Pay attention to what’s ahead of you as you work your way along a trail, and plot your route to avoid problematic areas such as brush piles, brier patches and trees with dry, noisy leaves.
- USE YOUR EARS. Most successful squirrel hunters will tell you they locate as many squirrels by sound as they do by sight. There are many auditory clues—the swish of a branch, the dropping of a nut, a squirrel barking, the sound of its nails on the bark of a tree, or the sound of its teeth munching as it chews on a hickory nut or acorn. Once you’ve located a squirrel by sound, you can concentrate on its vicinity until you actually spot it.
- LOOK CLOSE EARLY IN THE SEASON. When the leaves are still thick on the trees early in the hunting season, focus on trees that are within 50 yards of you. You can often hear squirrels farther away early in the season, but you’re not as likely to see them. As the hunting season progresses and the leaves begin to fall, start looking farther out.
- LOOK FOR MOVEMENT. Many rookie squirrel hunters fail to see squirrels because they focus too much on actually seeing them. Instead, look for the sudden, ponderous shake of a branch, or the quicksilver trembling of a clump of leaves as a 12-ounce gray squirrel reaches for an acorn in its midst. If you’ve seen or heard a squirrel in a tree and it’s stopped moving, stand quietly and watch for movement while at the same time scrutinizing every knot, fork and irregularity in the bark of every limb of the tree. A squirrel will often ease one eyeball around the side of a limb to keep tabs on you, but it can’t do this without showing you its ear.
- HUNT INTO THE SUN. This probably sounds like bad advice, but don’t knock it until you’ve tried it. It’s much easier to spot a squirrel’s movement in a tree if it’s silhouetted against the glare of the sun. The trick is to stop in the shade instead of the full sun, so your eyes are shielded from the sun by a tree trunk or cluster of leaves while you look for movement against the glare.
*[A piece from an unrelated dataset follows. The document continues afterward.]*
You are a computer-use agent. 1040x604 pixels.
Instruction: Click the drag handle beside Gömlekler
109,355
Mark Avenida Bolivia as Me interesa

If you can avoid it, never hunt with the sun off either shoulder, because this causes you to throw a long shadow and makes it easier for squirrels to spot you.
- HUNT IN THE RAIN. A driving rain puts squirrels under cover, but a drizzle or gentle rain seems to bring them out and make them more active than usual. They’ll often feed all day during gray, drizzly days, and your movements will be harder for them to detect.
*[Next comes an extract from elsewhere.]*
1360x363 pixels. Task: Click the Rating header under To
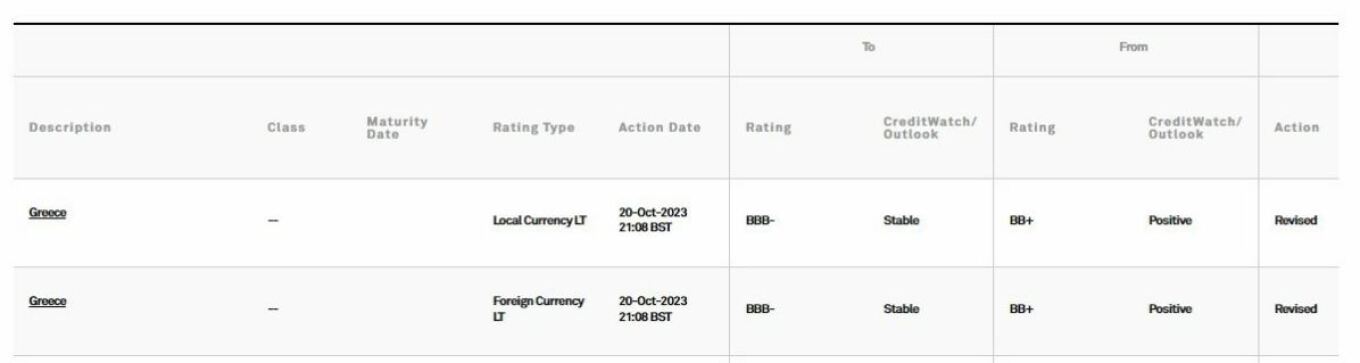769,128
- PRETEND IT’S AN ELK. A squirrel is every bit as hard to stalk as any big-game animal, which is why my dad was moved to make the statement that began this article. If you can use tree trunks or leaf clumps to provide cover as you move in on a squirrel, do it. If that’s not possible, keep all your movements in waltz time, and make your moves only when the squirrel itself is moving.
- DON’T PICK UP YOUR KILLS TOO QUICKLY When you do shoot a squirrel, don’t rush to pick it up unless it’s crippled and capable of escaping. Instead, pause for a minute to search nearby trees. Quite often, there will be another squirrel within range that you haven’t seen. Doubles, triples and more on squirrels are quite common.
There are a multitude of other little tips and tricks that you can use to improve your squirrel stalking abilities, but space is limited here. However, part of the fun of doing something well is figuring it out for yourself. I know that for a fact, as after nearly 50 years in the squirrel woods, I’m still learning myself.